((

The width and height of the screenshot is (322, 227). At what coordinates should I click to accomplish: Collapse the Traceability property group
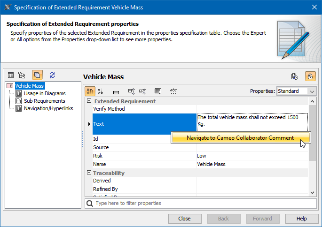click(89, 173)
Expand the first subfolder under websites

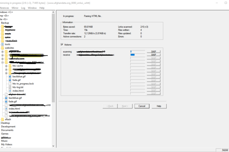coord(3,51)
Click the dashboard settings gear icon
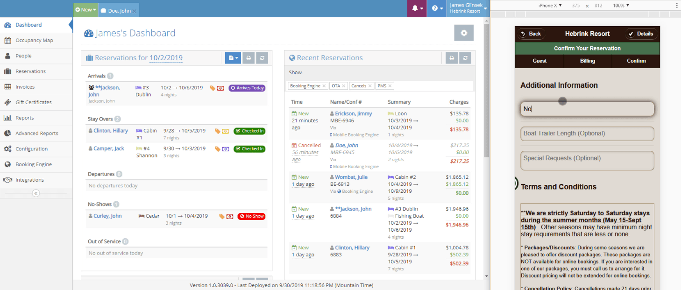Screen dimensions: 681x290 [463, 33]
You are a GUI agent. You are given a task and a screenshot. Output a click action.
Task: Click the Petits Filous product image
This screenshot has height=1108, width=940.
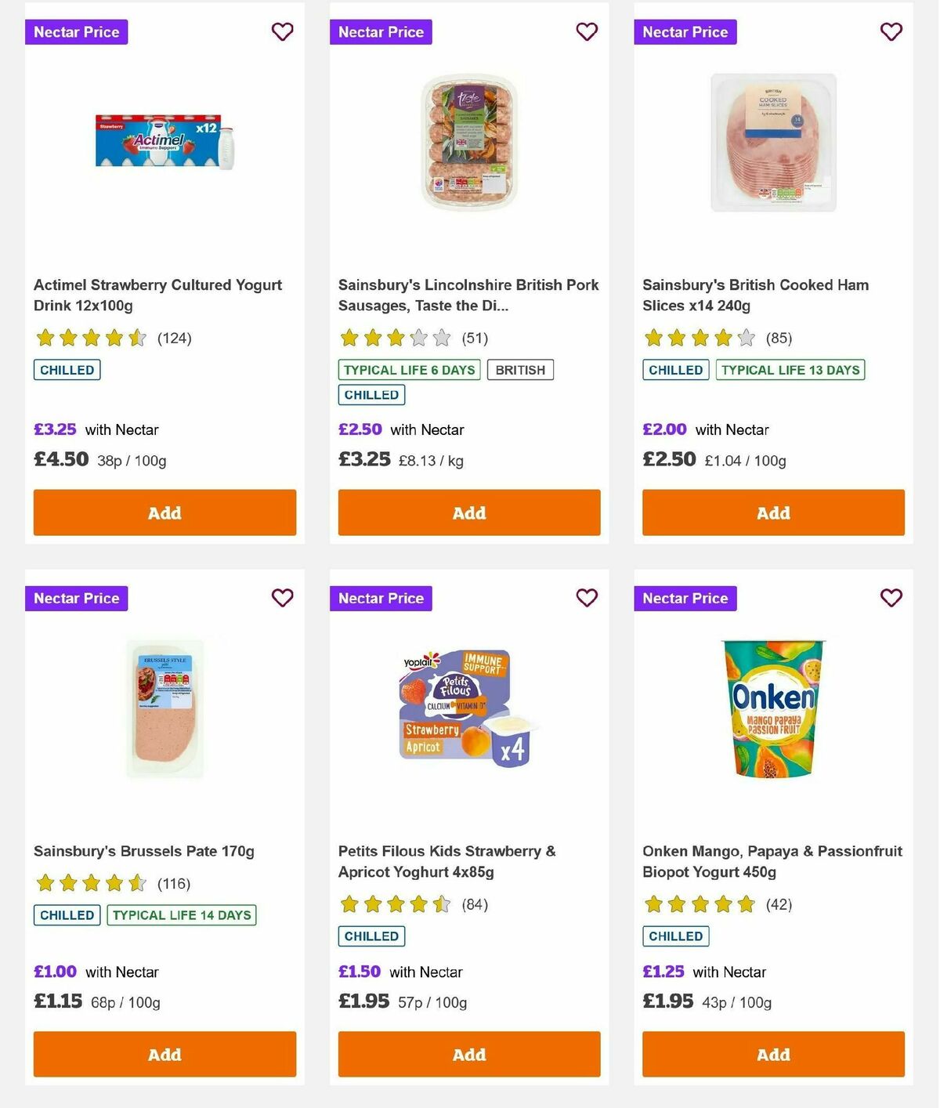(x=468, y=707)
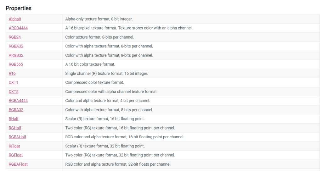Open the ARGB32 property page
The height and width of the screenshot is (171, 322).
(16, 55)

))

• What you should do: Restate each line above exactly, keeping pictures out.

• Result:
The width and height of the screenshot is (322, 227). At what coordinates should I click to accomplish: Collapse the Traceability property group
click(89, 173)
Expand the first subfolder under websites

coord(3,51)
Click the dashboard settings gear icon
Screen dimensions: 681x290 [463, 33]
You are a GUI agent. You are given a task and a screenshot. Output a click action.
Task: Click the Petits Filous product image
This screenshot has height=1108, width=940.
(x=468, y=707)
Open the ARGB32 property page
The height and width of the screenshot is (171, 322).
(16, 55)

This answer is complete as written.